Stored data entries
Segment Open

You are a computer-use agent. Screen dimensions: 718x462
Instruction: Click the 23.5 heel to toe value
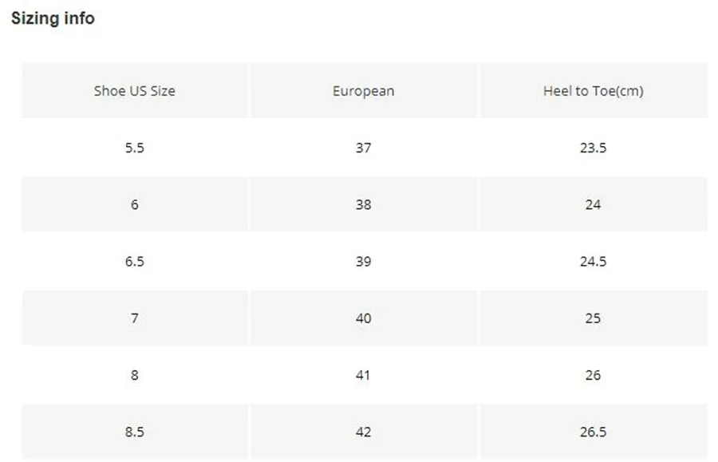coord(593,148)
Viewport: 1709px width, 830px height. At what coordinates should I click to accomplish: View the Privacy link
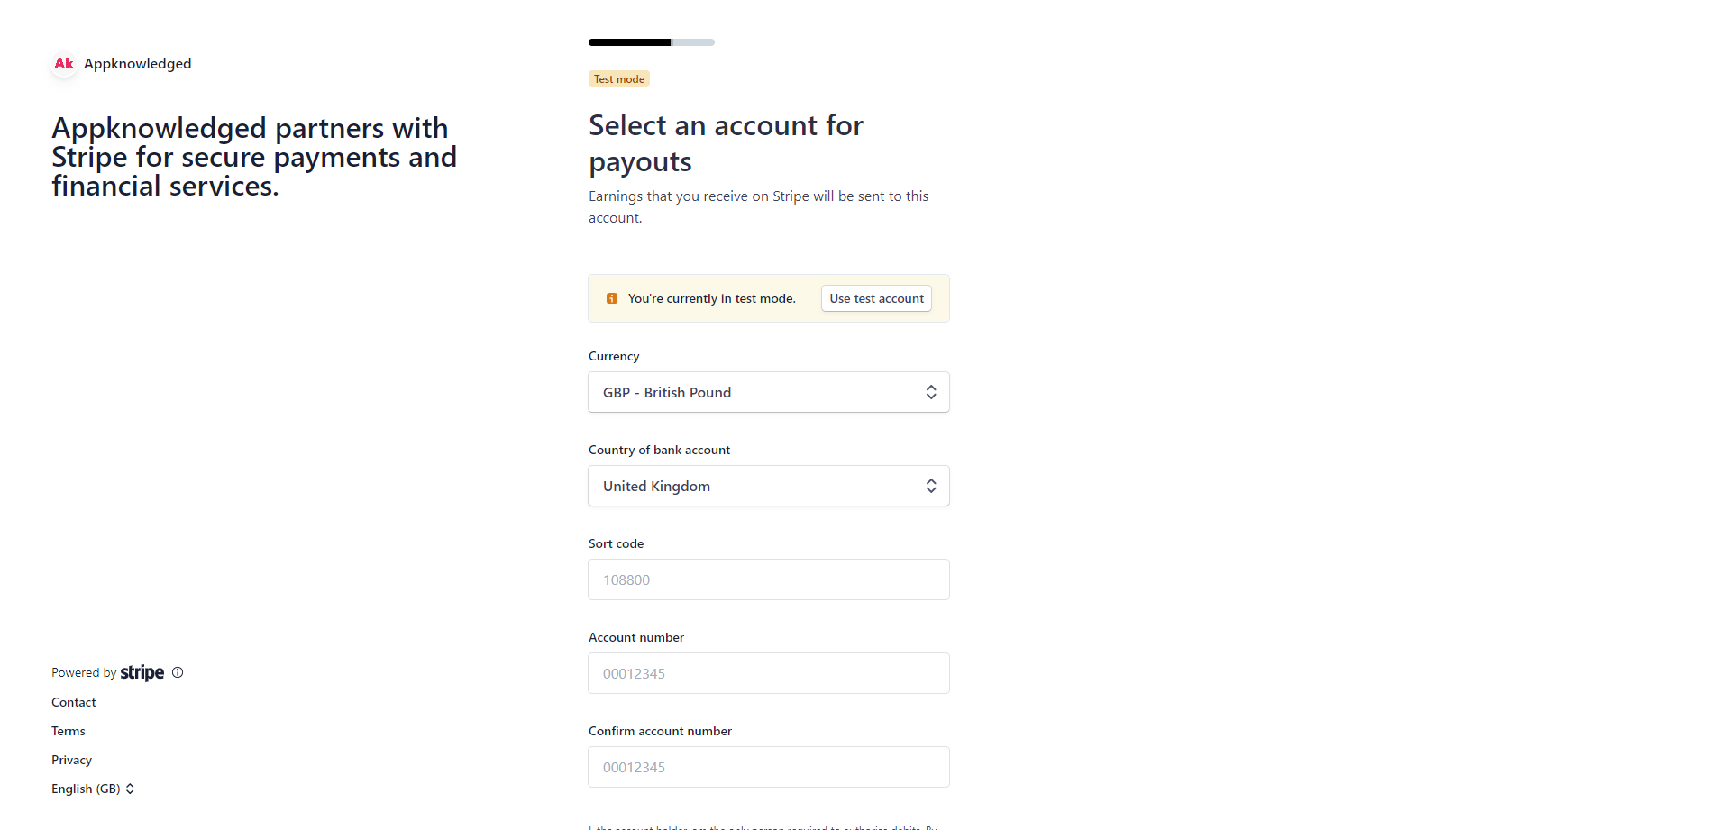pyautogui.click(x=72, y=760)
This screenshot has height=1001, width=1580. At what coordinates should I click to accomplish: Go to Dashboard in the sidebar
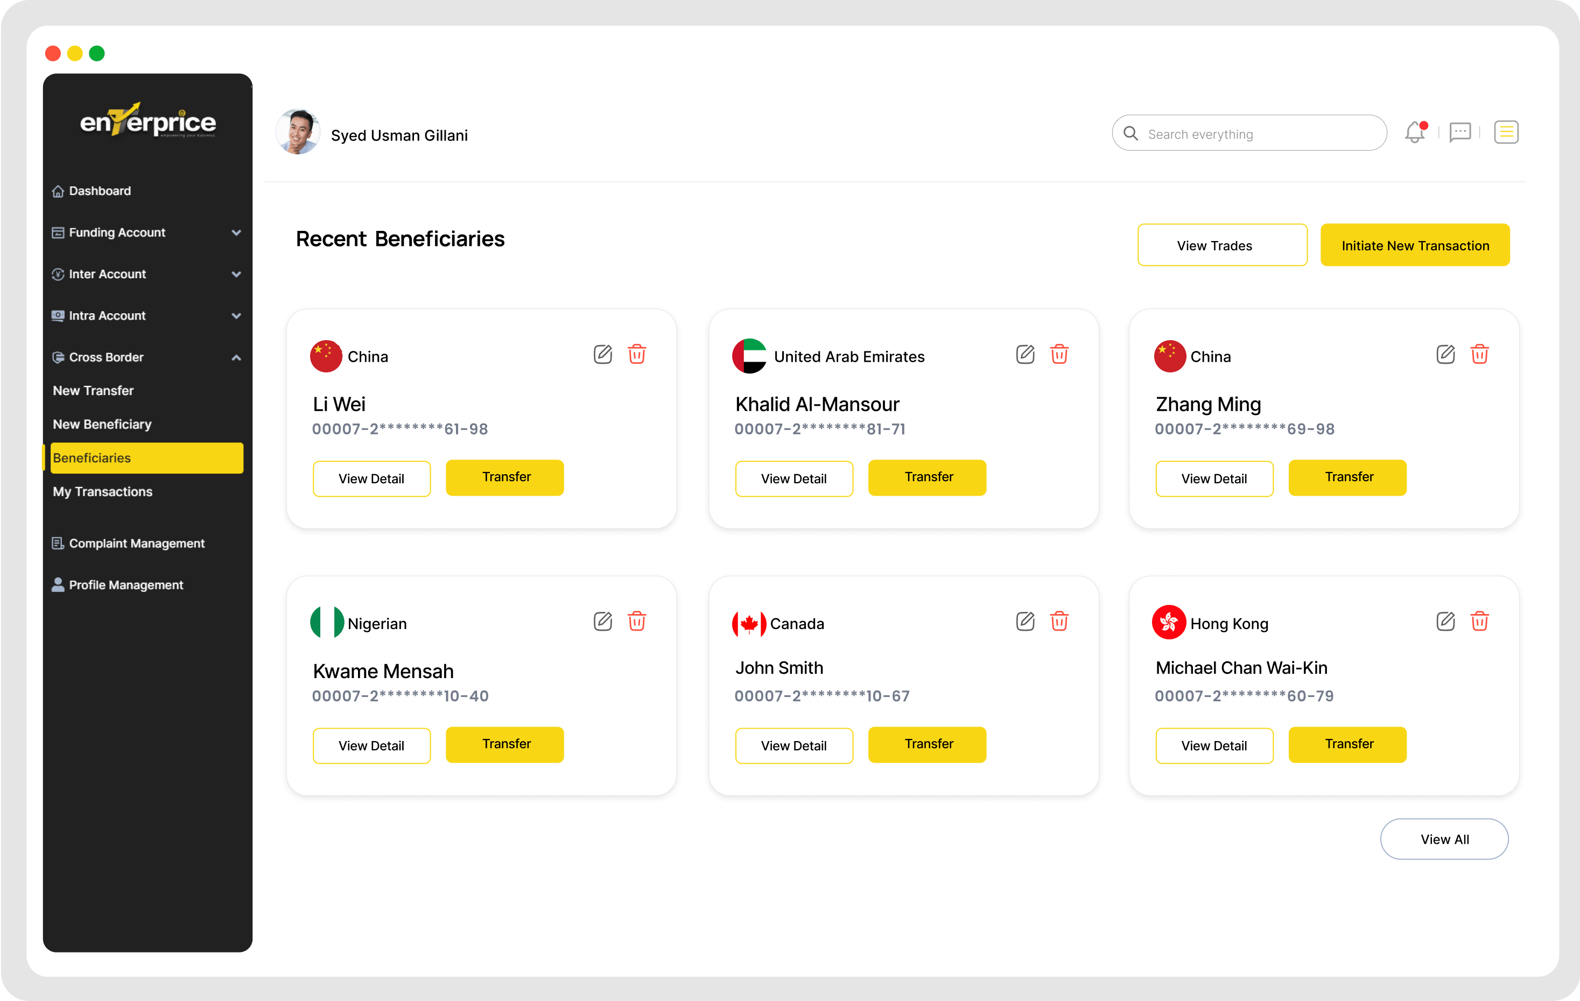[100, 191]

Segment Closed

What the exercise asks:
Every line above needs to be written out again as it stands. Pictures do not belong in the copy.

Solution for this task:
You are a computer-use agent. Screen dimensions: 718x462
Instruction: Click the 23.5 heel to toe value
coord(593,148)
Viewport: 1709px width, 830px height. At what coordinates should I click to accomplish: View the Privacy link
pyautogui.click(x=72, y=760)
This screenshot has height=1001, width=1580. At what coordinates should I click to accomplish: Go to Dashboard in the sidebar
[100, 191]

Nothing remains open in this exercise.